» **About this task**
Every word of every entry must be retyped exactly.
══ Exercise data
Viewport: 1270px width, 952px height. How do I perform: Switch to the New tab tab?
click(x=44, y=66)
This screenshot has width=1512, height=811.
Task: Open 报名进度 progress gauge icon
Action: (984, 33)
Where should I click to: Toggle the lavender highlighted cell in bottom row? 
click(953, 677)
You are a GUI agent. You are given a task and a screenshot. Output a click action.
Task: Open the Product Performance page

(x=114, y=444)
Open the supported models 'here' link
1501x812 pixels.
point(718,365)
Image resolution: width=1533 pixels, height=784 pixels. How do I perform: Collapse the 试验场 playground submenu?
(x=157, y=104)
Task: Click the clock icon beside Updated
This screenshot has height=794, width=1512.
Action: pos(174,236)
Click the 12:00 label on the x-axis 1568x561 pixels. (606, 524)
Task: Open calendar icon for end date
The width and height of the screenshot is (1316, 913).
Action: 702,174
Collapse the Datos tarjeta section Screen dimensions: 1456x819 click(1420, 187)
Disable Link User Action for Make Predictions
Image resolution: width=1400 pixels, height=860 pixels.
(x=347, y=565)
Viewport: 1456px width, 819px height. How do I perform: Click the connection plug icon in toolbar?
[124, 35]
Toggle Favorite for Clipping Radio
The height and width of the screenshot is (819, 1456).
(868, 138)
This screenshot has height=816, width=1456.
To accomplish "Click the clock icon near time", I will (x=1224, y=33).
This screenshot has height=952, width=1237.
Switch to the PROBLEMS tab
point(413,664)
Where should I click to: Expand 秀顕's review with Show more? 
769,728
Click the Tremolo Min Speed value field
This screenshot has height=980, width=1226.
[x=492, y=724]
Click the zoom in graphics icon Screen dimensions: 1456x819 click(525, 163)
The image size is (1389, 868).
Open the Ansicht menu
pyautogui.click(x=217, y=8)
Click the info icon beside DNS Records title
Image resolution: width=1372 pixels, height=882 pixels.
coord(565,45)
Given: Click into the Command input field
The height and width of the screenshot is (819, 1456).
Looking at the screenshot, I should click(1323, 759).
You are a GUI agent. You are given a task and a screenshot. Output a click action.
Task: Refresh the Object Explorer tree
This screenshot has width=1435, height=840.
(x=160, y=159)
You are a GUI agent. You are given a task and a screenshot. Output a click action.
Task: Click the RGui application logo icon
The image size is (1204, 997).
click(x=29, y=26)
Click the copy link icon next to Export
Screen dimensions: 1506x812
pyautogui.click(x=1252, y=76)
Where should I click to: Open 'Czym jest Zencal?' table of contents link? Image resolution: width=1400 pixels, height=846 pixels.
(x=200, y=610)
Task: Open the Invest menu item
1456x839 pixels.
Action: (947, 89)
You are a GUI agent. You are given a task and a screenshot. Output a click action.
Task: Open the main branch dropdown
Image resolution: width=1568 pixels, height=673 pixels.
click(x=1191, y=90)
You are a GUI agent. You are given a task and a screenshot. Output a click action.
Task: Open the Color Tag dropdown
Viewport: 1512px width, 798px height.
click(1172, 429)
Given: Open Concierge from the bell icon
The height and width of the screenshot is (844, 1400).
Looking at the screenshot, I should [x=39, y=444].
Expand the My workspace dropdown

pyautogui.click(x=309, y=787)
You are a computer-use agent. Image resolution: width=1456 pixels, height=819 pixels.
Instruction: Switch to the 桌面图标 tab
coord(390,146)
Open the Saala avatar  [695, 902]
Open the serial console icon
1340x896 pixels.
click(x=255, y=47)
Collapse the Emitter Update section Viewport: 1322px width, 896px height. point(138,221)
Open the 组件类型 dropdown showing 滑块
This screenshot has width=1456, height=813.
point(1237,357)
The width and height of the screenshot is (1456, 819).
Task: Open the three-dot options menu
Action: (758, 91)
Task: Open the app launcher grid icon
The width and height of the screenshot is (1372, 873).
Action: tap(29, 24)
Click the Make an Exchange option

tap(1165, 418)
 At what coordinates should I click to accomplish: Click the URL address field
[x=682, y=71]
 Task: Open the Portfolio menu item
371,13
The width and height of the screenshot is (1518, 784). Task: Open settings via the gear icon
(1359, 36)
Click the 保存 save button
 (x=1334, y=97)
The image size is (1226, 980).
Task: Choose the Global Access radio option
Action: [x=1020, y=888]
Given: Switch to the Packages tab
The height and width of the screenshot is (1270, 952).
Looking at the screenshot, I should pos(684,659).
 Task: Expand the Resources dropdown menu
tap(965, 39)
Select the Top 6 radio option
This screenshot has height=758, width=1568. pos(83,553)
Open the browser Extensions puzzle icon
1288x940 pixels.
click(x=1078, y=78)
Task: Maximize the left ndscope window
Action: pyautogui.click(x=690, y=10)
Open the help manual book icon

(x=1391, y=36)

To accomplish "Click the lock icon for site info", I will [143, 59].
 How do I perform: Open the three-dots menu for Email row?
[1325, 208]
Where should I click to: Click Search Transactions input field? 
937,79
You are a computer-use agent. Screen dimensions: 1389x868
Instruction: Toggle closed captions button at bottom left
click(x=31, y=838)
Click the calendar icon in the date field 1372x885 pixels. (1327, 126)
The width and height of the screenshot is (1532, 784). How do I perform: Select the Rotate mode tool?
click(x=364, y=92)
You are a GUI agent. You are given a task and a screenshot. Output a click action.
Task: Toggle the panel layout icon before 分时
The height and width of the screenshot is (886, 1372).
════
» **Answer space**
Viewport: 1270px width, 952px height. How do I perform: Switch to the New tab tab?
click(x=44, y=66)
This screenshot has width=1512, height=811.
Task: Open 报名进度 progress gauge icon
Action: (984, 33)
Where should I click to: Toggle the lavender highlighted cell in bottom row? 
click(953, 677)
You are a GUI agent. You are given a task and a screenshot. Output a click action.
Task: Open the Product Performance page

(x=114, y=444)
Open the supported models 'here' link
1501x812 pixels.
point(718,365)
Image resolution: width=1533 pixels, height=784 pixels. How do I perform: Collapse the 试验场 playground submenu?
(x=157, y=104)
Task: Click the clock icon beside Updated
This screenshot has height=794, width=1512.
Action: pos(174,236)
Click the 12:00 label on the x-axis 1568x561 pixels. (606, 524)
Task: Open calendar icon for end date
The width and height of the screenshot is (1316, 913).
Action: 702,174
Collapse the Datos tarjeta section Screen dimensions: 1456x819 click(1420, 187)
Disable Link User Action for Make Predictions
Image resolution: width=1400 pixels, height=860 pixels.
(x=347, y=565)
Viewport: 1456px width, 819px height. How do I perform: Click the connection plug icon in toolbar?
[124, 35]
Toggle Favorite for Clipping Radio
The height and width of the screenshot is (819, 1456).
(868, 138)
This screenshot has height=816, width=1456.
To accomplish "Click the clock icon near time", I will (x=1224, y=33).
This screenshot has height=952, width=1237.
Switch to the PROBLEMS tab
point(413,664)
Where should I click to: Expand 秀顕's review with Show more? 
769,728
Click the Tremolo Min Speed value field
This screenshot has height=980, width=1226.
[x=492, y=724]
Click the zoom in graphics icon Screen dimensions: 1456x819 click(525, 163)
The image size is (1389, 868).
Open the Ansicht menu
pyautogui.click(x=217, y=8)
Click the info icon beside DNS Records title
Image resolution: width=1372 pixels, height=882 pixels.
coord(565,45)
Given: Click into the Command input field
The height and width of the screenshot is (819, 1456).
Looking at the screenshot, I should click(1323, 759).
You are a GUI agent. You are given a task and a screenshot. Output a click action.
Task: Refresh the Object Explorer tree
This screenshot has width=1435, height=840.
(x=160, y=159)
You are a GUI agent. You are given a task and a screenshot. Output a click action.
Task: Click the RGui application logo icon
The image size is (1204, 997).
click(x=29, y=26)
Click the copy link icon next to Export
Screen dimensions: 1506x812
pyautogui.click(x=1252, y=76)
Where should I click to: Open 'Czym jest Zencal?' table of contents link? Image resolution: width=1400 pixels, height=846 pixels.
(x=200, y=610)
Task: Open the Invest menu item
1456x839 pixels.
Action: (947, 89)
You are a GUI agent. You are given a task and a screenshot. Output a click action.
Task: Open the main branch dropdown
Image resolution: width=1568 pixels, height=673 pixels.
click(x=1191, y=90)
You are a GUI agent. You are given a task and a screenshot. Output a click action.
Task: Open the Color Tag dropdown
Viewport: 1512px width, 798px height.
click(1172, 429)
Given: Open Concierge from the bell icon
The height and width of the screenshot is (844, 1400).
Looking at the screenshot, I should [x=39, y=444].
Expand the My workspace dropdown

pyautogui.click(x=309, y=787)
You are a computer-use agent. Image resolution: width=1456 pixels, height=819 pixels.
Instruction: Switch to the 桌面图标 tab
coord(390,146)
Open the Saala avatar  [695, 902]
Open the serial console icon
1340x896 pixels.
click(x=255, y=47)
Collapse the Emitter Update section Viewport: 1322px width, 896px height. point(138,221)
Open the 组件类型 dropdown showing 滑块
This screenshot has width=1456, height=813.
point(1237,357)
The width and height of the screenshot is (1456, 819).
Task: Open the three-dot options menu
Action: (758, 91)
Task: Open the app launcher grid icon
The width and height of the screenshot is (1372, 873).
Action: tap(29, 24)
Click the Make an Exchange option

tap(1165, 418)
 At what coordinates should I click to accomplish: Click the URL address field
[x=682, y=71]
 Task: Open the Portfolio menu item
371,13
The width and height of the screenshot is (1518, 784). Task: Open settings via the gear icon
(1359, 36)
Click the 保存 save button
 (x=1334, y=97)
The image size is (1226, 980).
Task: Choose the Global Access radio option
Action: [x=1020, y=888]
Given: Switch to the Packages tab
The height and width of the screenshot is (1270, 952).
Looking at the screenshot, I should pos(684,659).
 Task: Expand the Resources dropdown menu
tap(965, 39)
Select the Top 6 radio option
This screenshot has height=758, width=1568. pos(83,553)
Open the browser Extensions puzzle icon
1288x940 pixels.
click(x=1078, y=78)
Task: Maximize the left ndscope window
Action: pyautogui.click(x=690, y=10)
Open the help manual book icon

(x=1391, y=36)

To accomplish "Click the lock icon for site info", I will [143, 59].
 How do I perform: Open the three-dots menu for Email row?
[1325, 208]
Where should I click to: Click Search Transactions input field? 
937,79
You are a computer-use agent. Screen dimensions: 1389x868
Instruction: Toggle closed captions button at bottom left
click(x=31, y=838)
Click the calendar icon in the date field 1372x885 pixels. (1327, 126)
The width and height of the screenshot is (1532, 784). How do I perform: Select the Rotate mode tool?
click(x=364, y=92)
You are a GUI agent. You are given a task and a screenshot. Output a click action.
Task: Toggle the panel layout icon before 分时
The height and width of the screenshot is (886, 1372).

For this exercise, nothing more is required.